The cross-border initiative aims to connect waste collection, fuel refining, airport refueling, and green finance into a unified aviation decarbonization network centered on Hong Kong International Airport and a major new production facility in Dongguan.
SYSTEM-DRIVEN
Hong Kong and the mainland Chinese manufacturing city of Dongguan are building what officials describe as the Greater Bay Area’s first fully integrated sustainable aviation fuel supply chain, reflecting a broader industrial shift in which aviation decarbonization is becoming a coordinated infrastructure and energy-security strategy rather than a niche environmental initiative.
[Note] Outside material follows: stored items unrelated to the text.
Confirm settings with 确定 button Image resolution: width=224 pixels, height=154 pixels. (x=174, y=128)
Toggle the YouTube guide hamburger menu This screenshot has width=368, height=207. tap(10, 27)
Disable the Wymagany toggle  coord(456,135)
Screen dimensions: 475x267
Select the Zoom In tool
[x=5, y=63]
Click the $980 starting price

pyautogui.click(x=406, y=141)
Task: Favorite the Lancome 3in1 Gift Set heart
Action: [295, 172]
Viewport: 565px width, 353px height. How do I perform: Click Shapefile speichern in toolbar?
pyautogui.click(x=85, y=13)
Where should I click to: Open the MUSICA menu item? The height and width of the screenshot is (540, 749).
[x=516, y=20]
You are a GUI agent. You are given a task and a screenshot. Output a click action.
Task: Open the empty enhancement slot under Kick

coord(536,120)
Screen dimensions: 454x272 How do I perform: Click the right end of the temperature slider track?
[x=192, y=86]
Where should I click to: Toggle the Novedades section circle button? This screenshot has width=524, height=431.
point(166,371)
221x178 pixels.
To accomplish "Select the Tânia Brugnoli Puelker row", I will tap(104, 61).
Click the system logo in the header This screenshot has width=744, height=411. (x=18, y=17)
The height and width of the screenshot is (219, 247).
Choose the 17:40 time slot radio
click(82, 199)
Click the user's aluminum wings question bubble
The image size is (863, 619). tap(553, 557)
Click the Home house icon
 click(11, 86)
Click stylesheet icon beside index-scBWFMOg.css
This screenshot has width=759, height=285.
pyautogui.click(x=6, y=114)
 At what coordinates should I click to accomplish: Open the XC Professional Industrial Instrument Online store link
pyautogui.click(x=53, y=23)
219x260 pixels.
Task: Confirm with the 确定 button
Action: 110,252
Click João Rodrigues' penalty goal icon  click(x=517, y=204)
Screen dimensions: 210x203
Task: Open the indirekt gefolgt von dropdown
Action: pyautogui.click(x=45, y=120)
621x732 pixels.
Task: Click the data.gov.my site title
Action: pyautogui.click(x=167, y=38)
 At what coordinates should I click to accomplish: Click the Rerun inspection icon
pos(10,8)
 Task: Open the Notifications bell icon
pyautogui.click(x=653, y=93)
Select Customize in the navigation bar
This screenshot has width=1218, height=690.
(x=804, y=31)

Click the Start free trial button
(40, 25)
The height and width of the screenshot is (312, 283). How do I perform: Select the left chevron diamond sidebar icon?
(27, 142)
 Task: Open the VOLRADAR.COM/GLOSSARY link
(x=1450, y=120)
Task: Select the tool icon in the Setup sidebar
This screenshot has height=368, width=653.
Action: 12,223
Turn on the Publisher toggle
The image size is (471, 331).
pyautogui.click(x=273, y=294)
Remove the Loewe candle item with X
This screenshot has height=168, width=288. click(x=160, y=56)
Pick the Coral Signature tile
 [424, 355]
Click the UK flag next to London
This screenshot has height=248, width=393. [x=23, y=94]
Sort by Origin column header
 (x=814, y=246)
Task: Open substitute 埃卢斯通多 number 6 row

What is confirmed is that Hong Kong authorities, the Dongguan municipal government, and Hong Kong-incubated biofuels company EcoCeres have signed agreements to establish a cross-border sustainable aviation fuel, or SAF, ecosystem linking waste feedstock collection, fuel production, refining, blending, trading, and airport refueling operations.
At the center of the project is a planned EcoCeres facility in Dongguan expected to produce approximately 450,000 tonnes annually of sustainable aviation fuel and hydrotreated vegetable oil.
The project is designed around an integrated supply-chain model: waste-based feedstocks such as used cooking oil will be collected across the Greater Bay Area, processed and refined in Dongguan, and then transported into Hong Kong for aviation fuel blending, trading, and aircraft refueling.
The mechanism matters because sustainable aviation fuel remains one of the few immediately deployable pathways for reducing emissions from commercial aviation without redesigning aircraft fleets.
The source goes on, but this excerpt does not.